The most recent NIN releases were the hardest ones for me to classify.  Between 2016 and 2018, NIN released three EPs;  Not The Actual Events, a kind of 5 track throwback to the era of Broken and The Downward Spiral, with tracks filled with spite and agression;  Add Violence, something between the lyrical soundscapes of The Fragile, or tracks from Ghosts I-IV with added lyrics, and Bad Witch, which is what I guess a 'modern' Nine Inch Nails album sounds like - mellower in parts, experimental, Trent Reznor plays Saxaphone on it which is unusual but works really well.  Conceived of as a trilogy, Bad Witch got promoted to full album status because of specifically how the modern streaming platforms promote and prioritise album releases over EPs.  In the end, my feeling is that these three EPs are in reality a single NIN album, released in segments across a two year time period, and I've classified it as such in my records.  It still chafes that Broken, a longer EP than Bad Witch is an album would not qualify because of a technicality, but I enjoyed listening to it anyway.
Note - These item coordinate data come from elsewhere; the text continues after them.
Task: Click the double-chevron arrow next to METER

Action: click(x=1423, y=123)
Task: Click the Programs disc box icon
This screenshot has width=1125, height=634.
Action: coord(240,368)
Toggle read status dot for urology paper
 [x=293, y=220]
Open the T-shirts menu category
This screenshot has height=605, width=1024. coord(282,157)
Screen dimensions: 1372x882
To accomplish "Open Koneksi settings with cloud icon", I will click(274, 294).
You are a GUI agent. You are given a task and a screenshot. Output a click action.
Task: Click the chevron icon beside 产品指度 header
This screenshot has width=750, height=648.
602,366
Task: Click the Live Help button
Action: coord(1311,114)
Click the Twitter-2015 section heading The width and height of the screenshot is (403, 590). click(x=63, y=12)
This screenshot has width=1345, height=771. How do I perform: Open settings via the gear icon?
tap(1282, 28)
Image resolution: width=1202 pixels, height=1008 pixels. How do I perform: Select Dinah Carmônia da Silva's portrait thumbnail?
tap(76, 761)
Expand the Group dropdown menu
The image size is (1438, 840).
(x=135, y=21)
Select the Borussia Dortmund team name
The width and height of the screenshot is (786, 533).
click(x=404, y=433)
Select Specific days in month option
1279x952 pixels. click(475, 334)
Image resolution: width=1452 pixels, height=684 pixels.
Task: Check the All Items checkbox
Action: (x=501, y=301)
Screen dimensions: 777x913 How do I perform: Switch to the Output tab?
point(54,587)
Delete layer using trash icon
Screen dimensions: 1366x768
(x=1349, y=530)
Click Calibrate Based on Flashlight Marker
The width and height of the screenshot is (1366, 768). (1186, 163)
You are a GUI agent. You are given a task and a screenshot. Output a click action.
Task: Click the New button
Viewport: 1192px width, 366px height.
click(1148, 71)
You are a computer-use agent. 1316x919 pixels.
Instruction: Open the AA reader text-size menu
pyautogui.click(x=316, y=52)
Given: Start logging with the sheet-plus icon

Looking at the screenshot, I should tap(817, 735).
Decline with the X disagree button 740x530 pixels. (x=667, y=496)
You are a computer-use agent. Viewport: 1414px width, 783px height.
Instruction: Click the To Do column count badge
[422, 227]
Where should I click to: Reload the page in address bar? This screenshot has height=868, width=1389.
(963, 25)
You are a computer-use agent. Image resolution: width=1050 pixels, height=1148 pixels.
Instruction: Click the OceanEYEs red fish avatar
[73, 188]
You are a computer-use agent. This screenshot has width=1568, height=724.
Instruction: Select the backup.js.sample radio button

I don't think I'll ever be able to convince someone to dedicate the time and energy to even find out whether they might be a Nine Inch Nails fan.  Maybe it's too dark, too depressing, too atonal or shouty or grinding for a palette grown up on the smooth edges of modern pop and rock.  Nine Inch Nails are unapologetic in their creativity, defiant in their honesty, devastated in their pessimism about the world around them.  

But the one thing they are not, could never be, have never been, is boring.



*Paraphrasing my father's review of The Downward Spiral when he came into my room while I was listening to it.